Tally up the lines below that carry the word "chevron", answering with the figure alone.

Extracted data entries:
Segment Open
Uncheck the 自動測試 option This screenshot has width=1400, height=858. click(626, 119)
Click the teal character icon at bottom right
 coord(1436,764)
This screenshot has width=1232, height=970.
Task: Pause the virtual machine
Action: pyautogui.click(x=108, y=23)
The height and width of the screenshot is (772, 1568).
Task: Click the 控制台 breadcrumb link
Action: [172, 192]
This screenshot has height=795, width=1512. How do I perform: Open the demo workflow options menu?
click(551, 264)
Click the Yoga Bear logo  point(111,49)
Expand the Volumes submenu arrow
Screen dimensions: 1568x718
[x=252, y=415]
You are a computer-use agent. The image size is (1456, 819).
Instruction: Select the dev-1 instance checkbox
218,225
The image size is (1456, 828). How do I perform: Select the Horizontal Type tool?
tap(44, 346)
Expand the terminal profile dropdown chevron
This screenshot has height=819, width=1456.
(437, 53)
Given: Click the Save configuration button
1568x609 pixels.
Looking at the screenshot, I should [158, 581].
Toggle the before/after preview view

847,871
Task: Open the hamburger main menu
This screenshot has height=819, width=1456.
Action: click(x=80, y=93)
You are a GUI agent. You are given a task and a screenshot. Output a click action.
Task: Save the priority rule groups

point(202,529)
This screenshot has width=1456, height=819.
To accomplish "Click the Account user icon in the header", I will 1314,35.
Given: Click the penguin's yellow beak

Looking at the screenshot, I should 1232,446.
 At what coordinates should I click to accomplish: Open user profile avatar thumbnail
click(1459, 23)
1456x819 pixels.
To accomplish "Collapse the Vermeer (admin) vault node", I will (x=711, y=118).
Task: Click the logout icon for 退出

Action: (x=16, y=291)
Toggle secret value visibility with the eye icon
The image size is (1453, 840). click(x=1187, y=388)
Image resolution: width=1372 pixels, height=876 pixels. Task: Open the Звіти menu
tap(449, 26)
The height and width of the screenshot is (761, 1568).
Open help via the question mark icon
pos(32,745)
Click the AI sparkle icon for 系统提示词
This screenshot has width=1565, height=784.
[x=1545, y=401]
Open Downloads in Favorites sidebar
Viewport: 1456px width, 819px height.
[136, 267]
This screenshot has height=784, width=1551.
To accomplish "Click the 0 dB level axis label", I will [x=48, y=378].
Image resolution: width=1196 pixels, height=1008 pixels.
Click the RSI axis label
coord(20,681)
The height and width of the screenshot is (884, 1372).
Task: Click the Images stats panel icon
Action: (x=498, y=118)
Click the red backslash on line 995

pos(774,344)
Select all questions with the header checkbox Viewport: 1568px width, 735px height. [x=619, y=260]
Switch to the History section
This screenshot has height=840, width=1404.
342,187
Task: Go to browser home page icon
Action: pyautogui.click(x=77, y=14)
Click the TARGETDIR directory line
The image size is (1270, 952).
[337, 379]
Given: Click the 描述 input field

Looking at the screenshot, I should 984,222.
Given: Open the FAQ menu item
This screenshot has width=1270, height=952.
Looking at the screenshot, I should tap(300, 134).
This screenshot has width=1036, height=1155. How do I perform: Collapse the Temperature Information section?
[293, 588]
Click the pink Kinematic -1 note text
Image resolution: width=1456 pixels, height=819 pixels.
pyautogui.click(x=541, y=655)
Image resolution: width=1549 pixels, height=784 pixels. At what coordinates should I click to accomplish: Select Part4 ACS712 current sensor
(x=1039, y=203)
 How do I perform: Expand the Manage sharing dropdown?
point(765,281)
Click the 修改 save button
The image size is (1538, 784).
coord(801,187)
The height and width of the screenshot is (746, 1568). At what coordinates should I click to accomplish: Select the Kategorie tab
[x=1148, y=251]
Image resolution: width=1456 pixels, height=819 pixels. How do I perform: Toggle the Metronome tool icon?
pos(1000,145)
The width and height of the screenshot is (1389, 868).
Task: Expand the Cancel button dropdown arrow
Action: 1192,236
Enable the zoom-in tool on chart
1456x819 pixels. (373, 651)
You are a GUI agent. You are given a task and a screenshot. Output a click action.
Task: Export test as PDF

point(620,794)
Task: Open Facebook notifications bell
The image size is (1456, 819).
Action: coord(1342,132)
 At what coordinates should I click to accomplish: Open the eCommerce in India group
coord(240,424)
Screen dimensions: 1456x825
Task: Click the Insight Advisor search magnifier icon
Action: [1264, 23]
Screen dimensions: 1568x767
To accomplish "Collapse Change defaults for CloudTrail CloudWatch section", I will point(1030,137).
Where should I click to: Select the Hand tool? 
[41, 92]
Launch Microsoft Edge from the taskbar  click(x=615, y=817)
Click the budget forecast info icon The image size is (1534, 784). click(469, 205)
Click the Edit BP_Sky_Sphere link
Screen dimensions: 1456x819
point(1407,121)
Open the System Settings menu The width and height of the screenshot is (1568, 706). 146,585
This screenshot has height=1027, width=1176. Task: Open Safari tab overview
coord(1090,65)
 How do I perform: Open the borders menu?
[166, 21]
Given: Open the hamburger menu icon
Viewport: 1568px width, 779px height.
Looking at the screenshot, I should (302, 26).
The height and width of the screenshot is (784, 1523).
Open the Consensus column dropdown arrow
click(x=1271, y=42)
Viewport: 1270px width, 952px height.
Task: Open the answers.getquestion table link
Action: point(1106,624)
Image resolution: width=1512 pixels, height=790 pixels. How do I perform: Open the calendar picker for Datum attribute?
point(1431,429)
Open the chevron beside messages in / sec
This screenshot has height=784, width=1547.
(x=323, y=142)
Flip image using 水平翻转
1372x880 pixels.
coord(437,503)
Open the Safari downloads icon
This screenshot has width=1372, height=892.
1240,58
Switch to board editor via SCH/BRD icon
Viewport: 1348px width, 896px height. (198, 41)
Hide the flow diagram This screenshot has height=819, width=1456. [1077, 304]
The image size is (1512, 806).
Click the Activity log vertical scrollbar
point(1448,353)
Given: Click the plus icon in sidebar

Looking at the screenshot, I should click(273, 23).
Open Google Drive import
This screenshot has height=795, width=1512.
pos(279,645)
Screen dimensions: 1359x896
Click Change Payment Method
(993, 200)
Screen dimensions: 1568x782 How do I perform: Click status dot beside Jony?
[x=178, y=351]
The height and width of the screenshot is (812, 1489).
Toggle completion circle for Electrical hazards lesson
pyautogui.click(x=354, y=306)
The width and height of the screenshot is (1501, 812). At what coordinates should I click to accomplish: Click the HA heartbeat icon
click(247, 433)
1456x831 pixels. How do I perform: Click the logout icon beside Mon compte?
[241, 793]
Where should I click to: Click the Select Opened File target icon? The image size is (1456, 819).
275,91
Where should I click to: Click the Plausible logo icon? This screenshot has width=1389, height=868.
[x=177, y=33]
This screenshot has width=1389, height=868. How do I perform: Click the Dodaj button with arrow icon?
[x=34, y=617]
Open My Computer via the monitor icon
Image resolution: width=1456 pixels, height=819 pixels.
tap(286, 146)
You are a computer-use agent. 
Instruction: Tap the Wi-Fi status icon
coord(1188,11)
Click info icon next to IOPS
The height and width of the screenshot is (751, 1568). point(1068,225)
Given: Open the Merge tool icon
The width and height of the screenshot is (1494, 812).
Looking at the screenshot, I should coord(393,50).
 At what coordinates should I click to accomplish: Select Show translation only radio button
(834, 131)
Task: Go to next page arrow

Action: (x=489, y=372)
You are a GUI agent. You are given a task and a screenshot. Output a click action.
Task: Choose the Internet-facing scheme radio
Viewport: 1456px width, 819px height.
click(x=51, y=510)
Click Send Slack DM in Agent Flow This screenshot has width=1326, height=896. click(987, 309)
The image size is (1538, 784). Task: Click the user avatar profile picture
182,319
Segment Closed
▸ **Your solution**
2